Unfortunately it suffers from an inefficiency of structure which means that as a piece of cinematic storytelling, it is worthy but unsatisfactory.
The first act is intriguing. Seven-year-old François (Vigourt) lives a haunted existence. Ghosts and guilt lurk in the corners of the house where he lives with his mother, Tania (De France) and Jewish father, Maxime (Bruel).
Smart but scrawny, François feels like the second prize in his disapproving gymnast father's life. Evidently this has something to do with the titular 'secret'. The early part of the film deals with François as he edges closer to the truth, in order to understand his parents' troubled past and forge his own sense of self and destiny.
A touch of magical realism that suggests François' childlike imagination, and the restrained charisma of young actors Vigourt and Quentin Dubuis (who portrays François at 14), mean this first act is quite striking.
Unfortunately the revelation of 'the secret' is less striking. It comes via an extended, meandering flashback, which comprises the bulk of the remaining portion of the film. This is lazy, tedious storytelling, particularly given that viewers will be able to guess the outcome very early, at least in general terms.
I won't retread the film's painstaking steps. Suffice it to say that Maxime has been married before, and that he became estranged from his first wife, Hannah (Sagnier) and adored son Simon (Orlando Nicoletti) during the War, after the Nazis began imprisoning France's Jews.
The estrangement came about due, in part, to Hannah's emotional decimation at the hands of her neglectful husband, who is infatuated with her brother's wife — the statuesque blonde athlete, Tania (destined, as we know, to become his wife and François' mother).
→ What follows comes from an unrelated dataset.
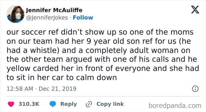Open Jennifer McAuliffe's profile picture
The image size is (206, 112).
(x=16, y=14)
Hannah's tragic choices, if poorly made, are understandable in light of Maxime's neglect, and underscored by her desire to neither deny nor conceal her cultural roots.
This is in stark contrast to Maxime — dark featured and muscular, but slightly bowed under the perceived and resented weight of his Jewish heritage. The degree to which his self-loathing prompted his infatuation with the decidedly un-Jewish Tania, and his subsequent emotional abuse of Hannah, is not clear.
The questions regarding cultural identity, matrimonial propriety and parental instincts that pervade the film are interesting — it's a shame they are not articulated more concisely. Some stories require a 'less is more' approach to keep a tight grip on their audience. The meticulous explication of Un Secret leaves the fist decidedly loose.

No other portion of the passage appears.